Rewrite all the records below with every occurrence of "computer-use agent" renamed to "desktop automation agent", keeping every other character as it is.

[Stored items from a collection]
+-------+
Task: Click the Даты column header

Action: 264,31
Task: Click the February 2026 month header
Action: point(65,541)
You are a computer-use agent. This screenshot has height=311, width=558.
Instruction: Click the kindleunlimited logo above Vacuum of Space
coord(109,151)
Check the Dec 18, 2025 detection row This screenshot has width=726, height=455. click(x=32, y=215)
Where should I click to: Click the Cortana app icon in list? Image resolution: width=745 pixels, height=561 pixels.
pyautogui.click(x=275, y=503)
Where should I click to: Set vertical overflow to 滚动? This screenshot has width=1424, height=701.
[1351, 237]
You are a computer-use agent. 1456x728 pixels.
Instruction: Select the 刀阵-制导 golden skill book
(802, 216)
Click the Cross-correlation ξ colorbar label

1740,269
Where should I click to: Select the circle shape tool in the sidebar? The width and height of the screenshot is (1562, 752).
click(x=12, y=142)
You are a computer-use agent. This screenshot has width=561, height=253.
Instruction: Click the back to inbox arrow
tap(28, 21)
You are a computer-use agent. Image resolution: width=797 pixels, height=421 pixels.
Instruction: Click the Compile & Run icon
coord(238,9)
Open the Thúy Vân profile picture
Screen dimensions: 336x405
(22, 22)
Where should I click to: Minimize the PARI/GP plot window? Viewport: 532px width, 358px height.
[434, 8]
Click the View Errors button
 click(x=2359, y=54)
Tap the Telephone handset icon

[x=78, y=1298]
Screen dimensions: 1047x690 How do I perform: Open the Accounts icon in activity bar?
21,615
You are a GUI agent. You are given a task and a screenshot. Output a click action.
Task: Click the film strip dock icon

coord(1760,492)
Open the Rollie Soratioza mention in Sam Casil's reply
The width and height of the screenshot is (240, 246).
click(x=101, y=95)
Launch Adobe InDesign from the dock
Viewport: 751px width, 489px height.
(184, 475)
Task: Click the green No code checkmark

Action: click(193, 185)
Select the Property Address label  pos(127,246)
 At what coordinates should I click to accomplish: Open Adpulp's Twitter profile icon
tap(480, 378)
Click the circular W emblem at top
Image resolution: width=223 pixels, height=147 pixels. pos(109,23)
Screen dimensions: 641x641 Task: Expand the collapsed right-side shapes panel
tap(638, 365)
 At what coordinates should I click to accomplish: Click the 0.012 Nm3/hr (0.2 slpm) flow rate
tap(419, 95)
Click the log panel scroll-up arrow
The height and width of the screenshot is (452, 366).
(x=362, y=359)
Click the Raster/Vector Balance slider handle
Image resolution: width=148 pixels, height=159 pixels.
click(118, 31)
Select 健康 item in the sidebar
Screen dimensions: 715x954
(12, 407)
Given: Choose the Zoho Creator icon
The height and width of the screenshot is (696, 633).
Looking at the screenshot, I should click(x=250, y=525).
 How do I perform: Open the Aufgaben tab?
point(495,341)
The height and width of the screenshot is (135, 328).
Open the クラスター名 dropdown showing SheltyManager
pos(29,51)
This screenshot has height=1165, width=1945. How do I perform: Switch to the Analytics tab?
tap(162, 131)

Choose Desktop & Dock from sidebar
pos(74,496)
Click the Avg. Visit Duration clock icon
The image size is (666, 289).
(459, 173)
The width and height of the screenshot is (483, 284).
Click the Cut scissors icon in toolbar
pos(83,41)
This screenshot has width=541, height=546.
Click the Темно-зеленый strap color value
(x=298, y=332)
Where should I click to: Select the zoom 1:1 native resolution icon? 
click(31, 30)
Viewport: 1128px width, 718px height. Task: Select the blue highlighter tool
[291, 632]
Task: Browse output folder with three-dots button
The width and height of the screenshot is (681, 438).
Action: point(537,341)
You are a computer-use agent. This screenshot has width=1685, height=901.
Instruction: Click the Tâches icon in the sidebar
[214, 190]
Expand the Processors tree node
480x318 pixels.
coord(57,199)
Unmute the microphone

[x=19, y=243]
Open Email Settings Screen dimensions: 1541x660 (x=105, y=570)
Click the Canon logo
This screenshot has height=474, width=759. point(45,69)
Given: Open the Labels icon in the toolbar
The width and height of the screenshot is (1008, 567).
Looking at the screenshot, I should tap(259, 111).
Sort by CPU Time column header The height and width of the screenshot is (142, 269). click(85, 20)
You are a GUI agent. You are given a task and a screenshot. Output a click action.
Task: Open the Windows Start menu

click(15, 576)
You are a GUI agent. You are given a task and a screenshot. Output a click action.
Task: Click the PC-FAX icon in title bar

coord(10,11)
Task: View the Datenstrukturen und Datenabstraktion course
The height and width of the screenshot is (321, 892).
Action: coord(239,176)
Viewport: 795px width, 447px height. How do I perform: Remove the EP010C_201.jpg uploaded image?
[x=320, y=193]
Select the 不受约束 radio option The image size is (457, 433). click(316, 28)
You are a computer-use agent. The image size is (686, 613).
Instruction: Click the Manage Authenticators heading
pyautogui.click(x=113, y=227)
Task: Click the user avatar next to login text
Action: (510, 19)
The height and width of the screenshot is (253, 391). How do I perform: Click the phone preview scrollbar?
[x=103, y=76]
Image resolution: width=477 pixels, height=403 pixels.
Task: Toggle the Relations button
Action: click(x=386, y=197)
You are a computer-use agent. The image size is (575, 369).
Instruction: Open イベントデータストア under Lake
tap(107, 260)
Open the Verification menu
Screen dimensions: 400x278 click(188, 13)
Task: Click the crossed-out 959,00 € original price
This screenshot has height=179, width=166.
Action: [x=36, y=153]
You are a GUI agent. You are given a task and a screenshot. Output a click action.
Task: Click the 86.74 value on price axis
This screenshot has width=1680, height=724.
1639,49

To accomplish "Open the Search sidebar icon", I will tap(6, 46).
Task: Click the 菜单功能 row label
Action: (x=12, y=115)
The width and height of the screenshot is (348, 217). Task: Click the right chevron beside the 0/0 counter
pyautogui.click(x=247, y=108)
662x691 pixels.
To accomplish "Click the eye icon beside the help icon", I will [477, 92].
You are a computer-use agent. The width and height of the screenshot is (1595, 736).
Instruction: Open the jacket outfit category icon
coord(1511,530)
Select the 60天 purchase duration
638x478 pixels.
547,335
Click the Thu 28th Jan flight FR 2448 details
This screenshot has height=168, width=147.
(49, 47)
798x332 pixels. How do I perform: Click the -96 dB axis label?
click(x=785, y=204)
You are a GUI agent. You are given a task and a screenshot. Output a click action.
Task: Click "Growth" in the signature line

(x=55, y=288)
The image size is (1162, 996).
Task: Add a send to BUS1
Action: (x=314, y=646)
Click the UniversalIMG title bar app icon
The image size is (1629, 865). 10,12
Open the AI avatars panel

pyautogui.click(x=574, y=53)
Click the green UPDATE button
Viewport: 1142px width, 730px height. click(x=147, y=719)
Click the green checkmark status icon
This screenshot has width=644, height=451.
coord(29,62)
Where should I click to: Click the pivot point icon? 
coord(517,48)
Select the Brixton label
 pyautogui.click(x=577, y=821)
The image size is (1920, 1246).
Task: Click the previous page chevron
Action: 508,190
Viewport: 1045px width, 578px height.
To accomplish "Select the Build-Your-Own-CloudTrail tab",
+-------+
- SOLUTION:
Task: Click the Даты column header

Action: 264,31
Task: Click the February 2026 month header
Action: point(65,541)
You are a desktop automation agent. This screenshot has height=311, width=558.
Instruction: Click the kindleunlimited logo above Vacuum of Space
coord(109,151)
Check the Dec 18, 2025 detection row This screenshot has width=726, height=455. click(x=32, y=215)
Where should I click to: Click the Cortana app icon in list? Image resolution: width=745 pixels, height=561 pixels.
pyautogui.click(x=275, y=503)
Where should I click to: Set vertical overflow to 滚动? This screenshot has width=1424, height=701.
[1351, 237]
You are a desktop automation agent. 1456x728 pixels.
Instruction: Select the 刀阵-制导 golden skill book
(802, 216)
Click the Cross-correlation ξ colorbar label

1740,269
Where should I click to: Select the circle shape tool in the sidebar? The width and height of the screenshot is (1562, 752).
click(x=12, y=142)
You are a desktop automation agent. This screenshot has width=561, height=253.
Instruction: Click the back to inbox arrow
tap(28, 21)
You are a desktop automation agent. Image resolution: width=797 pixels, height=421 pixels.
Instruction: Click the Compile & Run icon
coord(238,9)
Open the Thúy Vân profile picture
Screen dimensions: 336x405
(22, 22)
Where should I click to: Minimize the PARI/GP plot window? Viewport: 532px width, 358px height.
[434, 8]
Click the View Errors button
 click(x=2359, y=54)
Tap the Telephone handset icon

[x=78, y=1298]
Screen dimensions: 1047x690 How do I perform: Open the Accounts icon in activity bar?
21,615
You are a GUI agent. You are given a task and a screenshot. Output a click action.
Task: Click the film strip dock icon

coord(1760,492)
Open the Rollie Soratioza mention in Sam Casil's reply
The width and height of the screenshot is (240, 246).
click(x=101, y=95)
Launch Adobe InDesign from the dock
Viewport: 751px width, 489px height.
(184, 475)
Task: Click the green No code checkmark

Action: click(193, 185)
Select the Property Address label  pos(127,246)
 At what coordinates should I click to accomplish: Open Adpulp's Twitter profile icon
tap(480, 378)
Click the circular W emblem at top
Image resolution: width=223 pixels, height=147 pixels. pos(109,23)
Screen dimensions: 641x641 Task: Expand the collapsed right-side shapes panel
tap(638, 365)
 At what coordinates should I click to accomplish: Click the 0.012 Nm3/hr (0.2 slpm) flow rate
tap(419, 95)
Click the log panel scroll-up arrow
The height and width of the screenshot is (452, 366).
(x=362, y=359)
Click the Raster/Vector Balance slider handle
Image resolution: width=148 pixels, height=159 pixels.
click(118, 31)
Select 健康 item in the sidebar
Screen dimensions: 715x954
(12, 407)
Given: Choose the Zoho Creator icon
The height and width of the screenshot is (696, 633).
Looking at the screenshot, I should click(x=250, y=525).
 How do I perform: Open the Aufgaben tab?
point(495,341)
The height and width of the screenshot is (135, 328).
Open the クラスター名 dropdown showing SheltyManager
pos(29,51)
This screenshot has height=1165, width=1945. How do I perform: Switch to the Analytics tab?
tap(162, 131)

Choose Desktop & Dock from sidebar
pos(74,496)
Click the Avg. Visit Duration clock icon
The image size is (666, 289).
(459, 173)
The width and height of the screenshot is (483, 284).
Click the Cut scissors icon in toolbar
pos(83,41)
This screenshot has width=541, height=546.
Click the Темно-зеленый strap color value
(x=298, y=332)
Where should I click to: Select the zoom 1:1 native resolution icon? 
click(31, 30)
Viewport: 1128px width, 718px height. Task: Select the blue highlighter tool
[291, 632]
Task: Browse output folder with three-dots button
The width and height of the screenshot is (681, 438).
Action: point(537,341)
You are a desktop automation agent. This screenshot has width=1685, height=901.
Instruction: Click the Tâches icon in the sidebar
[214, 190]
Expand the Processors tree node
480x318 pixels.
coord(57,199)
Unmute the microphone

[x=19, y=243]
Open Email Settings Screen dimensions: 1541x660 (x=105, y=570)
Click the Canon logo
This screenshot has height=474, width=759. point(45,69)
Given: Open the Labels icon in the toolbar
The width and height of the screenshot is (1008, 567).
Looking at the screenshot, I should tap(259, 111).
Sort by CPU Time column header The height and width of the screenshot is (142, 269). click(85, 20)
You are a GUI agent. You are given a task and a screenshot. Output a click action.
Task: Open the Windows Start menu

click(15, 576)
You are a GUI agent. You are given a task and a screenshot. Output a click action.
Task: Click the PC-FAX icon in title bar

coord(10,11)
Task: View the Datenstrukturen und Datenabstraktion course
The height and width of the screenshot is (321, 892).
Action: coord(239,176)
Viewport: 795px width, 447px height. How do I perform: Remove the EP010C_201.jpg uploaded image?
[x=320, y=193]
Select the 不受约束 radio option The image size is (457, 433). click(316, 28)
You are a desktop automation agent. The image size is (686, 613).
Instruction: Click the Manage Authenticators heading
pyautogui.click(x=113, y=227)
Task: Click the user avatar next to login text
Action: (510, 19)
The height and width of the screenshot is (253, 391). How do I perform: Click the phone preview scrollbar?
[x=103, y=76]
Image resolution: width=477 pixels, height=403 pixels.
Task: Toggle the Relations button
Action: click(x=386, y=197)
You are a desktop automation agent. The image size is (575, 369).
Instruction: Open イベントデータストア under Lake
tap(107, 260)
Open the Verification menu
Screen dimensions: 400x278 click(188, 13)
Task: Click the crossed-out 959,00 € original price
This screenshot has height=179, width=166.
Action: [x=36, y=153]
You are a GUI agent. You are given a task and a screenshot. Output a click action.
Task: Click the 86.74 value on price axis
This screenshot has width=1680, height=724.
1639,49

To accomplish "Open the Search sidebar icon", I will tap(6, 46).
Task: Click the 菜单功能 row label
Action: (x=12, y=115)
The width and height of the screenshot is (348, 217). Task: Click the right chevron beside the 0/0 counter
pyautogui.click(x=247, y=108)
662x691 pixels.
To accomplish "Click the eye icon beside the help icon", I will [477, 92].
You are a desktop automation agent. The width and height of the screenshot is (1595, 736).
Instruction: Open the jacket outfit category icon
coord(1511,530)
Select the 60天 purchase duration
638x478 pixels.
547,335
Click the Thu 28th Jan flight FR 2448 details
This screenshot has height=168, width=147.
(49, 47)
798x332 pixels. How do I perform: Click the -96 dB axis label?
click(x=785, y=204)
You are a GUI agent. You are given a task and a screenshot. Output a click action.
Task: Click "Growth" in the signature line

(x=55, y=288)
The image size is (1162, 996).
Task: Add a send to BUS1
Action: (x=314, y=646)
Click the UniversalIMG title bar app icon
The image size is (1629, 865). 10,12
Open the AI avatars panel

pyautogui.click(x=574, y=53)
Click the green UPDATE button
Viewport: 1142px width, 730px height. click(x=147, y=719)
Click the green checkmark status icon
This screenshot has width=644, height=451.
coord(29,62)
Where should I click to: Click the pivot point icon? 
coord(517,48)
Select the Brixton label
 pyautogui.click(x=577, y=821)
The image size is (1920, 1246).
Task: Click the previous page chevron
Action: 508,190
Viewport: 1045px width, 578px height.
To accomplish "Select the Build-Your-Own-CloudTrail tab",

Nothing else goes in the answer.